As dependências consistiam num quartinho e nos sanitários, anexos a um alpendre com o tanque de lavar roupa. O quarto era sombrio, com as paredes amarelecidas e a rede do postigo rasgada. É aqui que vou viver, pensou o miúdo, e apeteceu-lhe chorar.

'Sixpence, pousa ali as tuas cosas e… ' disse o Paulino, mas não teve resposta e repetiu. 'Sixpence!'

'Desculpa. Ainda não me habituei a ser Sixpence.'

'É normal. No princípio aconteceu-me o mesmo, mas fui-me acostumando a ser Paulino.'

'Afinal também não és Paulino mesmo?' espantou-se o miúdo.

'Não. Eu sou Ezequiel de baptismo, mas fiquei Paulino há dois anos, quando vim trabalhar aqui.'

O Sixpence estava pasmado.

'E o velho cozinheiro?'

'Esse foi sempre Josué. Já era quando começou a trabalhar aqui e continua a ser, porque foi o primeiro cozinheiro que eles tiveram quando chegaram de Portugal. Os cozinheiros que vierem a seguir é que serão sempre Josué. Percebes?'

O Sixpence não percebia, mas ficou calado.

'Agora vou tomar banho, porque tenho de ir servir o jantar,' disse o Paulino.

O Sixpence ficou ali sentado, ouvindo a água a correr do chuveiro e o colega a cantar uma canção do Xidiminguana que reconheceu. O Paulino voltou ao quarto, desatou a capulana e começou a preparar-se para servir à mesa, todo de branco, camisa, calças e sapatilhas.

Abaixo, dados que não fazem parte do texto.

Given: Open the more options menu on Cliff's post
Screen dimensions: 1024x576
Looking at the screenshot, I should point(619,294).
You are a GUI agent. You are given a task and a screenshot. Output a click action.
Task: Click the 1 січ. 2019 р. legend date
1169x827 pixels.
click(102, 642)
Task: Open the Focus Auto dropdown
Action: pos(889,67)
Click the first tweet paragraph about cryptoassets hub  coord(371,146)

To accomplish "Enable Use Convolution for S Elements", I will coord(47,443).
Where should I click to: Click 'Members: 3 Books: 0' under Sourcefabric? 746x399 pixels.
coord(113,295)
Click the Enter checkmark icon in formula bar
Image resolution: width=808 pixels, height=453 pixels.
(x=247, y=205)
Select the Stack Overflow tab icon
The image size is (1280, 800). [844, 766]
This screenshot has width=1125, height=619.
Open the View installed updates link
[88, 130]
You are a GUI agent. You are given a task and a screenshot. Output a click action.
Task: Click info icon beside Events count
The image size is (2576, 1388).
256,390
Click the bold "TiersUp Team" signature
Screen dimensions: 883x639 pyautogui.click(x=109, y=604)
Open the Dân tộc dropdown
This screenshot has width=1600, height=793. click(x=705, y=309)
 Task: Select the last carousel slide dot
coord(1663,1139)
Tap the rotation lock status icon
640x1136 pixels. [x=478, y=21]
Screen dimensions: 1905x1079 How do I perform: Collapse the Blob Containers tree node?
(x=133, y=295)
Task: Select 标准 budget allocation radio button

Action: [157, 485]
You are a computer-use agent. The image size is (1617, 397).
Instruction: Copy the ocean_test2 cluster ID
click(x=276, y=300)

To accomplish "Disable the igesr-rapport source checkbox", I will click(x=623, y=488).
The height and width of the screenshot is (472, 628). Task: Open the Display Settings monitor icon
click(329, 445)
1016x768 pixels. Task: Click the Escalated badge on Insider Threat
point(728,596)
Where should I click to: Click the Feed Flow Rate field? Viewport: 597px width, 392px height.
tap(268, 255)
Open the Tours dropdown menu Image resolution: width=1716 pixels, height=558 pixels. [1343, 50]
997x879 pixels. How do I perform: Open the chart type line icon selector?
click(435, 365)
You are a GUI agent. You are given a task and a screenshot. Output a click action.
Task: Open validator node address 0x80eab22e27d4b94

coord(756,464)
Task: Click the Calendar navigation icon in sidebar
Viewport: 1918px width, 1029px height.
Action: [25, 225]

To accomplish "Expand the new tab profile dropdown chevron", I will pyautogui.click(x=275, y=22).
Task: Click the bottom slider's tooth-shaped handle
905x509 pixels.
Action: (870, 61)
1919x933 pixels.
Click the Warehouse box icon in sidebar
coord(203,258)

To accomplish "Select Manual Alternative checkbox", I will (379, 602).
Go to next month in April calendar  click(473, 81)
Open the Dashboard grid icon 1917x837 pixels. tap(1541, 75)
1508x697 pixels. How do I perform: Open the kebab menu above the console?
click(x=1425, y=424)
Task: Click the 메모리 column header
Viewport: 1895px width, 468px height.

'Agora vai tu tomar banho,' disse ao novato.

O Sixpence entrou a medo no cubículo dos lavabos, um metro quadrado de imundície. O chuveiro estava suspenso mesmo por cima da latrina, que lhe servia de escoadouro. Equilibrando-se na borda da latrina, o miúdo abriu a torneira e ficou-se no duche, encantado como uma criança a curtir uma chuvada.

'Despacha-te. A Senhora vai ralhar, se demorares muito tempo,' avisou o Paulino, assomando à porta. 'Quando estiveres pronto, vem ter comigo à cozinha.'

Assustado, o Sixpence fechou a torneiro sem ter chegado a ensaboar-se, limpou-se à capulana e vestiu uma camisa lavada que trouxera no saco de plástico. Depois atravessou o quintal o mais devagar que pôde, chutando as mangas caídas que encontrou pela frente.

No calor sufocante da cozinha, o velho Josué fritava peixe, inclinado sobre o fogão, e de vez em quando tinha de levar rapidamente as costas da mão à testa, a enxugar as gotas de suor que ameaçava pingar para a frigideira. O Paulino acabava de pôr a mesa, num vai vem entre a cozinha, a copa e a sala de jantar.

'Precisa de ajuda, senhor Josué?' perguntou a medo o Sixpence, em changana.

'Fala português, miúdo,' ordenou-lhe o velho. 'A Senhora não deixa falar landim dentro desta casa.'

Nessa noite, o jantar reuniu apenas a filha dos patrões e o marido. A Senhora estava recolhida com a enxaqueca, e a bebé já dormia. O Patrão andava por Sofala em serviço de campo, disse o Paulino.

A filha era uma mulher jovem, magra e de uma palidez azulada que tentava encobrir com rouge a mais. Chamava-se Dona Lúcia e era secretária num banco sul-africano, disse o Paulino.

O Sixpence tinha sido colocado de pé junto à porta, para aprender o serviço de mesa. Começaram pela sopa de legumes, depois o Paulino serviu peixe frito.

'Outra vez peixe frito!' comentou, enfadado, o marido.

'Francamente, Quim… ' bichanou-lhe a mulher, com uma olhada de soslaio na direcção do Sixpence.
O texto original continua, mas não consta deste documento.